I don't think that we've capture an exact amount of overhead. Of course it's expected to add overhead, but that does seem excessive.
> Are there steps we can take to optimize this as to get closer to normal JDBC performance? Should we increase memory size of the server (right now they have 8GB).
It would be best to identify what is contributing most to the slow down.
> I don't see any big loads on the server when using OData, using top and iotop.
Is it possible that this is more of a network issue?
> Any suggestions on how to tackles this would be quite helpful.
It would be good to isolate the testing as much as possible. I'll start locally using a dummy source that provides configurable row amounts and see what the overhead is just over localhost.
> Is it possible that this is more of a network issue?
Running over localhost I can confirm that it's not a network issue. With the default of a 256 row batch size I'm seeing for a single client that it takes between 3 and 16 times (for small to large results) longer than socket based JDBC for OData. As this removes any meaningful execution and network time, this should be representative of the additional IO overhead of OData. There is likely not much that can be done to improve things on the low end. I'll do more digging to see what can be done on the high end - adaptive batching for larger results possibly. In general you won't be able to get close to JDBC performance as the messages are much more compact and a prefetch is being utilized.
That is a considerable overhead. By IO do you mean disk IO? If that is the case we could opt for faster storage. If by IO you also mean cpu, at the moment we got a 2 core machine which can be scaled to 16 if necessary, if OData can utilize mutiple cores it should increase its speed (for each batch another core?).

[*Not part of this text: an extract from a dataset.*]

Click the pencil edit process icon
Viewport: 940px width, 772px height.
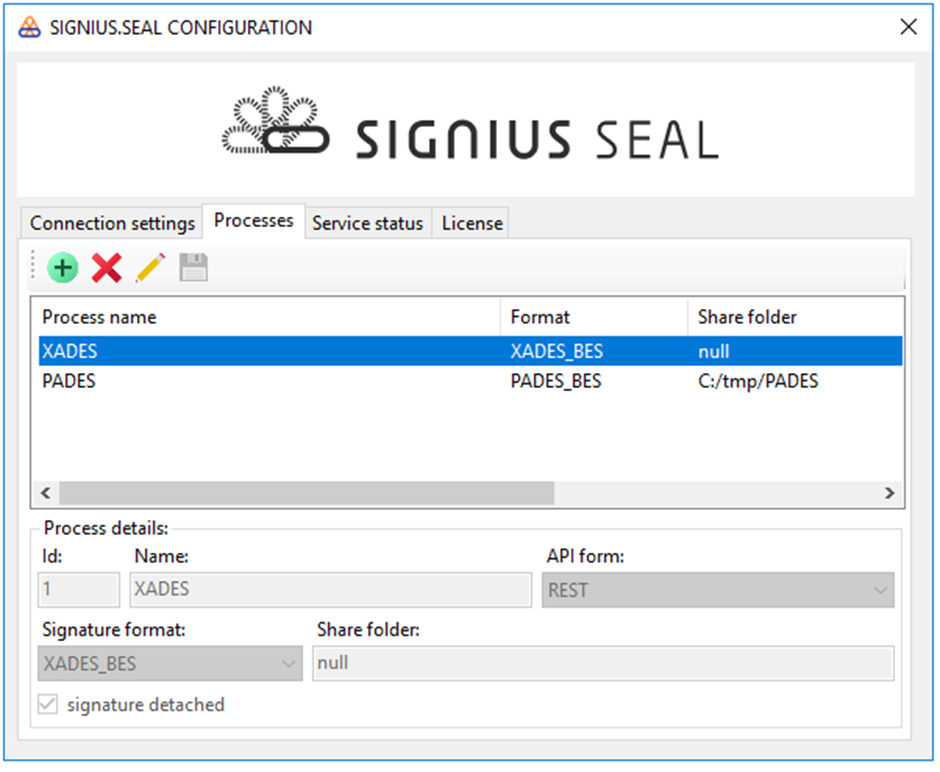[150, 268]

I know that getting JDBC performance is not possible, but getting half that should be feasible if the OData component is done good? I might be making stupid assumptions now .
Thanks for the investigation you already did, I appreciate that!
> That is a considerable overhead. By IO do you mean disk IO?
I mean OData input/output in a generic sense. There is very little disk overhead from what I'm seeing.
> If by IO you also mean cpu, at the moment we got a 2 core machine which can be scaled to 16 if necessary, if OData can utilize mutiple cores it should increase its speed (for each batch another core?).
More cores will not help compared to JDBC as the OData processing on both the client and the server is effectively single threaded per request. About a quarter of the overhead I'm seeing is coming from reading the response JSON (I was just using the fork of the Simple JSON parser in Teiid). Worse while that processing occurs there is nothing happening on the server side. With JDBC there is a prefetch so that while the results are being read on the client side, the server is delivering the next batch.
> I know that getting JDBC performance is not possible, but getting half that should be feasible if the OData component is done good?
At a minimum there is too much JSON overhead - both production and consumption - for that to be feasible. The most improvement would take changes on both the consumption and production sides. For example Olingo could write the next token as the first field in the response object and the client could use stream processing with an immediate asynch call to get of the next results while processing the rest of the response - but I'm not sure many clients would operate in that manner.